Graeber is an anarchist anthropologist and would critique the idea of a top-down capitalist firm itself (ie, the deeper question: why do we insist on structuring labor this way?). He is not telling anyone the best way to run it.

2 comments

Absolutely. Thanks for being elaborate.

I try to get to this point talking about insurance specialist working in the medical field in the US. Those jobs are vastly more present in the US than in other places that provide adéquat level of care and also have a concept of healtcare.

Going to the ER you sign a lot of paperwork thougt your admission.

I think of it as the eastern island moais.

Something society is choosing to do, and focus on. While effort could be directed elsewhere in order to enhance our futur.

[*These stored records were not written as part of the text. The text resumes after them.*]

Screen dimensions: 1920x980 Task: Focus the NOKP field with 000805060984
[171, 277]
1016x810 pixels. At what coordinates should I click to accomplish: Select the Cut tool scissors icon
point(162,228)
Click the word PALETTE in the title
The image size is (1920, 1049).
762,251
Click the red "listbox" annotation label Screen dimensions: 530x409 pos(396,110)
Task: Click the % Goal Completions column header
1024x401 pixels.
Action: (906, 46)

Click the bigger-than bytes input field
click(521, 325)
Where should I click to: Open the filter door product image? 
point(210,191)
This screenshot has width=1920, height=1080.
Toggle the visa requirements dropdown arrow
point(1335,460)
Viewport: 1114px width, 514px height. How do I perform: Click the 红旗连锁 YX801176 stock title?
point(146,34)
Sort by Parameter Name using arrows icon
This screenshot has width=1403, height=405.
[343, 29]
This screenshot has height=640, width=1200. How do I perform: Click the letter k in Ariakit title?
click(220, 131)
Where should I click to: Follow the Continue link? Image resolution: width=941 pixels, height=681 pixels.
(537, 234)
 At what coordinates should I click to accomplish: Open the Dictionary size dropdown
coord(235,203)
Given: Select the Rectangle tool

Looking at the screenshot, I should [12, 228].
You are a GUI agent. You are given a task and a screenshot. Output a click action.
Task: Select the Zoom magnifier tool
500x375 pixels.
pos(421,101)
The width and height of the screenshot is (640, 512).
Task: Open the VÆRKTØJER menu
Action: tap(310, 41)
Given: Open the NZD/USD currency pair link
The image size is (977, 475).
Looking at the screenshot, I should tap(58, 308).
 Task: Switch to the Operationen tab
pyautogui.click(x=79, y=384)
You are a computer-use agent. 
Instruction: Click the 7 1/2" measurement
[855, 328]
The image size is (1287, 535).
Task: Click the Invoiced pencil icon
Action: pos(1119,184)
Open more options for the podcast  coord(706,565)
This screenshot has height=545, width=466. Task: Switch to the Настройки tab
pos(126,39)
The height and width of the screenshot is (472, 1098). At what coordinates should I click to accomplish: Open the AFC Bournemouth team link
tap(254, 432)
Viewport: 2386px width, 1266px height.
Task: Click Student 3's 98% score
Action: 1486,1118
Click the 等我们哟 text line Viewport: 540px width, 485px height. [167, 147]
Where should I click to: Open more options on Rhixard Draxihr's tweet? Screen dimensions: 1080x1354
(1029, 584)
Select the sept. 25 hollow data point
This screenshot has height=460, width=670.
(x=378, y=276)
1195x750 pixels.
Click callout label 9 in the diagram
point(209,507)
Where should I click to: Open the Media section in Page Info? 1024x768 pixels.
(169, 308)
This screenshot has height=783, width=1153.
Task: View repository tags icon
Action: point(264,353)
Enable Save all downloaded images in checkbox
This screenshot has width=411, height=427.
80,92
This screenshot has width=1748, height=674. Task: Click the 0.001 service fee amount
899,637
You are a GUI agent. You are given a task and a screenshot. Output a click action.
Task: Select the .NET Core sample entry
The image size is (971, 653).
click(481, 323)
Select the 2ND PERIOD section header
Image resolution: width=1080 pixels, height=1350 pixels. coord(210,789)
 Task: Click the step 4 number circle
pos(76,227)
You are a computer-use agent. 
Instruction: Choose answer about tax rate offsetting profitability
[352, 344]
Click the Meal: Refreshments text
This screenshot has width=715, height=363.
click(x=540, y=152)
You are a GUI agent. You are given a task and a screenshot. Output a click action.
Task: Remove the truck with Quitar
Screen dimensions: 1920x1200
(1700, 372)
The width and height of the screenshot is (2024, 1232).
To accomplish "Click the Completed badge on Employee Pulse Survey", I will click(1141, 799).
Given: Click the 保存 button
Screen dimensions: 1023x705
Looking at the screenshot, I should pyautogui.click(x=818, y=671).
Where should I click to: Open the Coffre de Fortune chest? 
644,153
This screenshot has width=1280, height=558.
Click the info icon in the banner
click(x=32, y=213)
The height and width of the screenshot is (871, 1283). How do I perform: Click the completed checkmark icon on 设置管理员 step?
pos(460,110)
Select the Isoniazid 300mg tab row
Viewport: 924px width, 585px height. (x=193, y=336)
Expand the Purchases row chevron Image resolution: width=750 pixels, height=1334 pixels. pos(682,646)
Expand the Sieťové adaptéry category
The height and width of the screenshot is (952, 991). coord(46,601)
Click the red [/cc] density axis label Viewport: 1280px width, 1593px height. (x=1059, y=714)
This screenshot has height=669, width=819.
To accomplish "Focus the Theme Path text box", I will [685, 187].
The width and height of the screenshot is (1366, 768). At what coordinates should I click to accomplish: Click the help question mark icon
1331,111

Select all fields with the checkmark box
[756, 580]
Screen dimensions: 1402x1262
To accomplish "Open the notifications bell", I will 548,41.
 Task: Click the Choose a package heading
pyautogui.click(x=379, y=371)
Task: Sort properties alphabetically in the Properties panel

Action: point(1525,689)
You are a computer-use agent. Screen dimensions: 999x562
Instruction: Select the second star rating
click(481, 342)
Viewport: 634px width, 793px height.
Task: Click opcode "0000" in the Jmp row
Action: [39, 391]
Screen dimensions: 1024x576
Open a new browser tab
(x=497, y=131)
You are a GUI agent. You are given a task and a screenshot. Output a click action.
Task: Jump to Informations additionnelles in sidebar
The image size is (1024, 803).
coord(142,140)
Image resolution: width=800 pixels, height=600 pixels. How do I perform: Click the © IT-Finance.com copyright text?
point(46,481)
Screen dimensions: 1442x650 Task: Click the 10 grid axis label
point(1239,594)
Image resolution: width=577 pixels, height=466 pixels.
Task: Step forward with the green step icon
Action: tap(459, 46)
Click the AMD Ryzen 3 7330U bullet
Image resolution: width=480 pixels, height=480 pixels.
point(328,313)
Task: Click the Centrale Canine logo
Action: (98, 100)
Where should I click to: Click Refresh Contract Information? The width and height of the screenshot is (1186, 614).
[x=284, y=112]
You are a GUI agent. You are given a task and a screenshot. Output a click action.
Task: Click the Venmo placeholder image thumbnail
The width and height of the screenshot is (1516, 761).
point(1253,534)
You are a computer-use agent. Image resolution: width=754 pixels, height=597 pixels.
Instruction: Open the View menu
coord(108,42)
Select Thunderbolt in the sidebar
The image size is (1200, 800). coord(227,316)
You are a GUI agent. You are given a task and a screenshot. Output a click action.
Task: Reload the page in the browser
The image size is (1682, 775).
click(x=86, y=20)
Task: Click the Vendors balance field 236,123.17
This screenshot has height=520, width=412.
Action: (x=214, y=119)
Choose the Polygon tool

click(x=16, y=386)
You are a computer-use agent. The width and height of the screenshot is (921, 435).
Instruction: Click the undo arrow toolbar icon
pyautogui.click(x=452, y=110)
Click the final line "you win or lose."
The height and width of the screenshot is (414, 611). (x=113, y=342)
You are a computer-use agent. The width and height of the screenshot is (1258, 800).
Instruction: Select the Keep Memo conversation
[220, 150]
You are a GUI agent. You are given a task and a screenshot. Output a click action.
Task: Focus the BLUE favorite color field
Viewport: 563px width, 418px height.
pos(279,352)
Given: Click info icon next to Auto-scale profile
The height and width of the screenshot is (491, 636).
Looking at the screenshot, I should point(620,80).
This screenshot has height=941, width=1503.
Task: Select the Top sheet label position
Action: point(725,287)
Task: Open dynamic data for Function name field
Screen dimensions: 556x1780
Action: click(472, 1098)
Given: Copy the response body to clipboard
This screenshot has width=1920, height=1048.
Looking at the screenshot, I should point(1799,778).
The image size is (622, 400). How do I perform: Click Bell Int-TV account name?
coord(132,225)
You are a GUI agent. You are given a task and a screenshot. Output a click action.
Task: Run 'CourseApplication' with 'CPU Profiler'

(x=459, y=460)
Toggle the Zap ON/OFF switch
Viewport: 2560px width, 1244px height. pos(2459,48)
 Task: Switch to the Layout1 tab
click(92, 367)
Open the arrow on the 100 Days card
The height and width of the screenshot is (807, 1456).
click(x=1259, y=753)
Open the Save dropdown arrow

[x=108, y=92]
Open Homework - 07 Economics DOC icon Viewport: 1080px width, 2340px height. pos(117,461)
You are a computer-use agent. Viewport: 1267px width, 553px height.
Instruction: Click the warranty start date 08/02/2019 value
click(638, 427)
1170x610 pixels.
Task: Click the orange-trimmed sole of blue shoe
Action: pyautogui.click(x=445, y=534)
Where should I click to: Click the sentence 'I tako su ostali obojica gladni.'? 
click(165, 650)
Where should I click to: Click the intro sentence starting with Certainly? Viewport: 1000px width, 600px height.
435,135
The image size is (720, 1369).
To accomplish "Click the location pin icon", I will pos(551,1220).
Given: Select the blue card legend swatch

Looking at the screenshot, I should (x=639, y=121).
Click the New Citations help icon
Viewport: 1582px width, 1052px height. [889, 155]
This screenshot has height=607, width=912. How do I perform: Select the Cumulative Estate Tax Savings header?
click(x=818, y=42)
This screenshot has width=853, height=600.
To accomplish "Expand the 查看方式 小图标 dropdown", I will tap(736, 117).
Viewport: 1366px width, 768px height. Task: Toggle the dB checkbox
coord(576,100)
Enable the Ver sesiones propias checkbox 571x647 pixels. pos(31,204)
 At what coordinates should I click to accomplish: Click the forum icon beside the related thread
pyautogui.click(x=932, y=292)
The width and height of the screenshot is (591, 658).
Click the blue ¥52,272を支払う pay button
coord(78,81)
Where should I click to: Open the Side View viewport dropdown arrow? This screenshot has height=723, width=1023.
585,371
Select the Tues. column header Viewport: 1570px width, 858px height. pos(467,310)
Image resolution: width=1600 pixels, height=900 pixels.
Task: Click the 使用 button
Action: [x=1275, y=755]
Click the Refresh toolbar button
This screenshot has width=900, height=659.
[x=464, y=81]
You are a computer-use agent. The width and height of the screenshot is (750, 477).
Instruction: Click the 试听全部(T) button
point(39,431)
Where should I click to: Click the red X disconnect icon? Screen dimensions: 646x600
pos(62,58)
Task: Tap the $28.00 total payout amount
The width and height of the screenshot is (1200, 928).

We don’t “insist” on structuring labour this way, it’s what arose as efficient from a market of voluntary private actors. Very “anarchist” in that sense. I would hope that Graeber is familiar with basic texts like Theory of the Firm.
> arose as efficient

Capitalism does not drive towards 'efficiency' in some general sense. It is full of dead weight, destruction, forced scarcity, waste, and bloat. This is not accidental, it is essential to how the system functions.